-- EXCERPT TO READ --
----------
Furthermore, these dashboards may also contain contextual information to help the viewer make sense of the alerts. For example, it might be useful to show traffic levels or status of an underlying third party system. However, it is important to remember that less is more with monitoring dashboards. It is not about the detail, it is a call to action to investigate the problem.

Monitoring example

The diagram above shows a sketch I’ve made to illustrate what a clear and informative monitoring dashboard might look like. Something is clearly wrong with the Cat API, perhaps this is causing the latency with the Animal Website? Oh wait, the website requests seem to have gone up quite a bit, perhaps that is worth investigating?

It is worth mentioning that many leading tools on the market are not tailored for making monitoring visuals. Products such as Kibana, Graphana, and Cloudwatch Dashboards are all based around making dashboards for a defined time frame (such as last 3hrs, last day etc). There’s usually an option to adjust this period in the top corner of the screen. So, why is this a problem?

Firstly, some of the data is pushed real time to the dashboard rather than being queried for a particular time frame. This makes integration with alerting data sources problematic, if not next to impossible with these tools.

Secondly, the context data that you might want to display might not be as simple as a single time period. For example, what if for one graph you need to see the last three hours of data whereas a neighbouring graph you want to see the data for the same period yesterday.

For these reasons, I’ve often seen teams resort to using Open Source tools like Smashing or building their own solutions for clear and informative monitoring.

Diagnostics

“It’s a funny thing about looking for things. If you hunt for a needle in a haystack you don’t find it. If you don’t give a darn whether you ever see the needle or not it runs into you the first time you lean against the stack.”

P.G. Wodehouse

Imagine you’ve had an alert or your monitoring dashboard has turned a shade of rouge. You know that one of your systems is failing, but what is causing it? This is where detail becomes important, you need as much as possible to help you diagnose and resolve the issue. Sources of diagnostic information include application logs, instrumentation metrics from infrastructure, and logs of external services (such as Web Application Firewalls and API Management).
----------
(Collection entries)
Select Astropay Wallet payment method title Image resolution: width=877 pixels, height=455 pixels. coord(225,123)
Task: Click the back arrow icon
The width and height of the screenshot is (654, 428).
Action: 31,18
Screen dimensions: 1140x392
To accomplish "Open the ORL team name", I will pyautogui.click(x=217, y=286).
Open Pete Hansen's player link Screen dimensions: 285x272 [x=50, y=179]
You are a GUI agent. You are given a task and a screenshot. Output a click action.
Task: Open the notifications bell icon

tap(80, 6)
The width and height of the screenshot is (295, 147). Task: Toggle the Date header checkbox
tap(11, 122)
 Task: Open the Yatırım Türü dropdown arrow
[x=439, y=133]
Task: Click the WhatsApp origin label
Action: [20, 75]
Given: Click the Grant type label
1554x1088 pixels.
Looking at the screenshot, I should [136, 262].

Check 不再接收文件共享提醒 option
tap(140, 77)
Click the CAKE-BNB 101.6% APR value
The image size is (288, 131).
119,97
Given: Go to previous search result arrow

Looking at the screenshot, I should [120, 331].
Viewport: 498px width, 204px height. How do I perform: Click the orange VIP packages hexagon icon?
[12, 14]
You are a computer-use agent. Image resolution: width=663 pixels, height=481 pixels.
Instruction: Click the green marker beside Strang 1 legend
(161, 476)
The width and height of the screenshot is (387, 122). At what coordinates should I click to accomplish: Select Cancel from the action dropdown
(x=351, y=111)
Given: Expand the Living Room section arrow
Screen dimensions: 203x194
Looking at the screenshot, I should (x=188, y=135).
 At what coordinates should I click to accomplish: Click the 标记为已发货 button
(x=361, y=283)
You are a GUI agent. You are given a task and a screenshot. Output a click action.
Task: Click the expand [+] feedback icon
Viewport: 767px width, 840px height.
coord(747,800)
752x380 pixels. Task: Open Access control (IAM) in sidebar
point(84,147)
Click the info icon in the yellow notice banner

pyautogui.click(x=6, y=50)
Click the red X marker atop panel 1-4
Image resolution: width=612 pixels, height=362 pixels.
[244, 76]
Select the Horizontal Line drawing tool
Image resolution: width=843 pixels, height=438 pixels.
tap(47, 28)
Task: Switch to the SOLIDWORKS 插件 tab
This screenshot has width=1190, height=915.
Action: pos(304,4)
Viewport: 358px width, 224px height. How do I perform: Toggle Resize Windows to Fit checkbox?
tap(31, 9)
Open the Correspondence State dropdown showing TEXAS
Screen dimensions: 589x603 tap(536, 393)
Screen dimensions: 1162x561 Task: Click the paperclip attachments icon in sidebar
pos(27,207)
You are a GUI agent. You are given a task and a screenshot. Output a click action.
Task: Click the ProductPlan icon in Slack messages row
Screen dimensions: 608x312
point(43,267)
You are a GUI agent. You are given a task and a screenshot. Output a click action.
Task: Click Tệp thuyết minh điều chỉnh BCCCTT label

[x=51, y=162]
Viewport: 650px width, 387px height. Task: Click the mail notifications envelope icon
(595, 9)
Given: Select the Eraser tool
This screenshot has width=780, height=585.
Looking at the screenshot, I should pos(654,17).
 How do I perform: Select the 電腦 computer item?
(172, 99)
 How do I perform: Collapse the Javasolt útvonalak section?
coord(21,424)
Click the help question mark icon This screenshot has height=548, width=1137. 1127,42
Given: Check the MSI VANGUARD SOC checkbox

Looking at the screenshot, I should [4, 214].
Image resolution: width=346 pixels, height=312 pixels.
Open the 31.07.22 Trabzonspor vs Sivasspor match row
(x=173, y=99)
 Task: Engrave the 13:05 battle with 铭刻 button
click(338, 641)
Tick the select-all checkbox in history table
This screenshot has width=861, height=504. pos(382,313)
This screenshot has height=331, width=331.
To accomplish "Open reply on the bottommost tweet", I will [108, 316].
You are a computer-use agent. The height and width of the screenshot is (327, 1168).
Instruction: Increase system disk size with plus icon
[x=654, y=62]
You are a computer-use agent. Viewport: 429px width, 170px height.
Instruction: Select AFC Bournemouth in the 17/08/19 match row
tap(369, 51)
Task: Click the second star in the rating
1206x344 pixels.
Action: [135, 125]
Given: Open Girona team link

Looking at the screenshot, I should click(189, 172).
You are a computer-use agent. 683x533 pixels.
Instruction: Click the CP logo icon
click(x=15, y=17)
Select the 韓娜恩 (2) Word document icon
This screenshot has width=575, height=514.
----------
-- ACTIVITY LIST --
• 1. Answer these questions from the monitoring and diagnostics excerpt:
(a) What does it say is important to remember with monitoring dashboards?
(b) Which open source tool does it say teams have resorted to using?
(c) To whom is the quotation about looking for things attributed?
• 2. Proceed with the monitoring and diagnostics excerpt, picking up after its final sentence.
The listing has nothing to do with the monitoring and diagnostics excerpt.

-- WRITTEN RESPONSES --
• 1.
(a) Less is more with monitoring dashboards.
(b) Smashing.
(c) P.G. Wodehouse.

• 2.
However, be aware that there can be too much detail to sieve through, especially in the middle of the night! It is important to just log and capture information that is likely to be useful. Consider how ‘chatty’ your logs are, will they make it easier or harder to find that needle in the haystack? Another consideration is how long you retain your diagnostic information for, holding logs and metrics longer help spot long-term patterns, but at a higher cost and more data to search through. It is important to find the right balance for your team, not just falling back to default positions (e.g. whole organisation stores logs for 12 months).

Tooling wise, diagnostics is the forté of products such as Kibana, Graphana, and Cloudwatch Dashboards. The ability of these products to bring together numerous data sources and build in-depth visualisations based upon time ranges is ideal for supporting diagnostics.

If your system contains many moving parts (i.e. Microservices) it may be worth considering a Distributed Tracing solution, such as Zipkin or AWS X-Ray. These utilise a common identifier for requests through the system, which enables the user interface of these tools to provide timings and points of failure between the various parts of your system.

Conclusion

In this post I have covered the differences between Alerting, Monitoring, and Diagnostics on software systems. The diagram below illustrates how the amount of detail increases from Alerting to Monitoring and then surges in the Diagnostics arena.

Summary

Each of these use cases have unique requirements that call for different approaches and different tool-sets. But combined together they help to form a coherent picture of the state of a software system.